Frequency-Time Multiplexing for Near-Deterministic Generation of n-Photon Frequency-Bin States

Abstract

One of the primary challenges of photonic quantum information processing is the on-demand preparation of multiple single-photon-level quantum states from probabilistic photon pair sources. Motivated by recent developments in frequency-bin-encoded photonic quantum information processing, here we consider active time multiplexing to generate n-photon states, where n single photons with n distinct frequencies occupy the same spatiotemporal mode. We devise an approach that uses optical quantum memories to manipulate the temporal mode of heralded single photons and an array of fiber Bragg grating reflectors to jointly manipulate the frequency and temporal modes of the photons, overlapping n photons in n separate frequency bins into a single spatiotemporal mode. We calculate multiphoton state generation rates that, accounting for loss, are realistically achievable with commercially available hardware. Using only a single free-space switchable delay loop for an optical quantum memory, this scheme could feasibly produce 8-photon states at an average rate of 1 kHz.
Paper Structure (8 sections, 4 equations, 4 figures, 1 table)

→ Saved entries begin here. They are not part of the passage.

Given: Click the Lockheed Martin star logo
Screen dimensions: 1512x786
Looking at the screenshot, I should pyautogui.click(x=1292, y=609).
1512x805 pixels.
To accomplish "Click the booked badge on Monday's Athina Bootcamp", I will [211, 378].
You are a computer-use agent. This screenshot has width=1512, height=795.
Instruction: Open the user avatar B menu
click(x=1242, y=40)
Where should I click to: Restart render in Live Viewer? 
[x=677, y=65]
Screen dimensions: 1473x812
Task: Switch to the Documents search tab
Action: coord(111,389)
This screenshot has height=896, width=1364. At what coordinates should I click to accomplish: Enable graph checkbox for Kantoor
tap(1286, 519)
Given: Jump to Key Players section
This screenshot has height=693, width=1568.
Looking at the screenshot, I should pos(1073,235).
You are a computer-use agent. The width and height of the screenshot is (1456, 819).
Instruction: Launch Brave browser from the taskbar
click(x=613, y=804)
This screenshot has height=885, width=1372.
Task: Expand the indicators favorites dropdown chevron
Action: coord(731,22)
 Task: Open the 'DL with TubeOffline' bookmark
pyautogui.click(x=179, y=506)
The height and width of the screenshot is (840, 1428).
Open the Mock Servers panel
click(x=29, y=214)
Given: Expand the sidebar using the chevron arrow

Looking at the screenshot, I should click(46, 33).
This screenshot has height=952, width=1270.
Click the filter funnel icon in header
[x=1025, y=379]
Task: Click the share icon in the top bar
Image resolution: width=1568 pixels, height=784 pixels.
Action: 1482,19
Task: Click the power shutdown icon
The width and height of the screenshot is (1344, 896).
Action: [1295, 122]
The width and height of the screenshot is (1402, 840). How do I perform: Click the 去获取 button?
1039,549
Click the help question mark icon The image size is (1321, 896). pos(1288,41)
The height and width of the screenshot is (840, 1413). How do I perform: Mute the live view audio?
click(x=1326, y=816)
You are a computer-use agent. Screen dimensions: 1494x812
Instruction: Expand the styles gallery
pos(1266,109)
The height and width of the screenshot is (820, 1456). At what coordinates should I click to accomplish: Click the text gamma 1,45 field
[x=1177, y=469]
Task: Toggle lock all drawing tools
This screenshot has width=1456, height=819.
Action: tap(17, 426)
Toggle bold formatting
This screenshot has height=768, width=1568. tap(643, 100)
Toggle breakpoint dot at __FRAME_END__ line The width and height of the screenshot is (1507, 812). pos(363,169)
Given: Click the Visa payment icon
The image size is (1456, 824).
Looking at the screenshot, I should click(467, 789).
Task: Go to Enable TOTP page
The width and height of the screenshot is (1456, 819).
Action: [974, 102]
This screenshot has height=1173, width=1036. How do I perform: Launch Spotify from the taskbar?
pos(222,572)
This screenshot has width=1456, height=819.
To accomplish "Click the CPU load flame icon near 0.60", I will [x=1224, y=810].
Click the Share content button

This paper contains 8 sections, 4 equations, 4 figures, 1 table.

Figures (4)

  • Figure 1: Schematic of our multiplexing scheme. A photon pair source (PPS) pumped with a pulsed laser produces signal-idler photon pairs in discrete frequency and time bins. Time bins have length $t$. Measuring the signal photons heralds the existence of idler photons in known, random frequency and time bins. An example frequency and time diagram is shown in (a). Bold lines delineate batches of $m$ time bins. The optical quantum memory is shown here as a switchable free-space optical delay. A free-space loop defined by mirrors (M) gets light switched in and out of it with polarizing beamsplitters (PBS) and a Pockels Cell (PC). It delays selected photons such that each batch, corresponding to one frequency bin, has a photon in the last time bin of the batch [see (b)]. Fiber Bragg grating (FBG) reflectors spaced by $T/2=mt/2$ align photons in each frequency bin into the same time bin [see (c)]. A circulator (C) redirects the photons reflected from the FBGs to an output port.
  • Figure 2: $n$-photon generation rates. (a) $n$-photon generation rates, with (dashed) and without (solid) loss, with and without (dotted) multiplexing. We show both dimensionless rates that are the expected number of multiphoton events per time bin (left axis), and dimensionful rates that assume a 10 ns time bin length (right axis). (b) Maximum $n$-photon generation rates, with and without accounting for loss, with and without multiplexing, as a function of number of photons to generate.
  • Figure 3: Ratio of $n$-photon generation rates with our multiplexing scheme versus without multiplexing. Here we assume 100-, 10-, and 1-timestep length storage loops, to enable storing light for hundreds of timesteps without high loss. For each photon number $n\in\{4,6,8\}$, we show the ratio of the rate at the choice of number of time bins per batch $m$ with maximal rate, to the rate without multiplexing $p^n$, as a function of the probability of generating a photon per frequency-time bin $p$.
  • Figure 4: Multiphoton state generation rate for the $n$-photon, $2n$ frequency bins setting, and for the standard $n$-photon, $n$ frequency bins setting.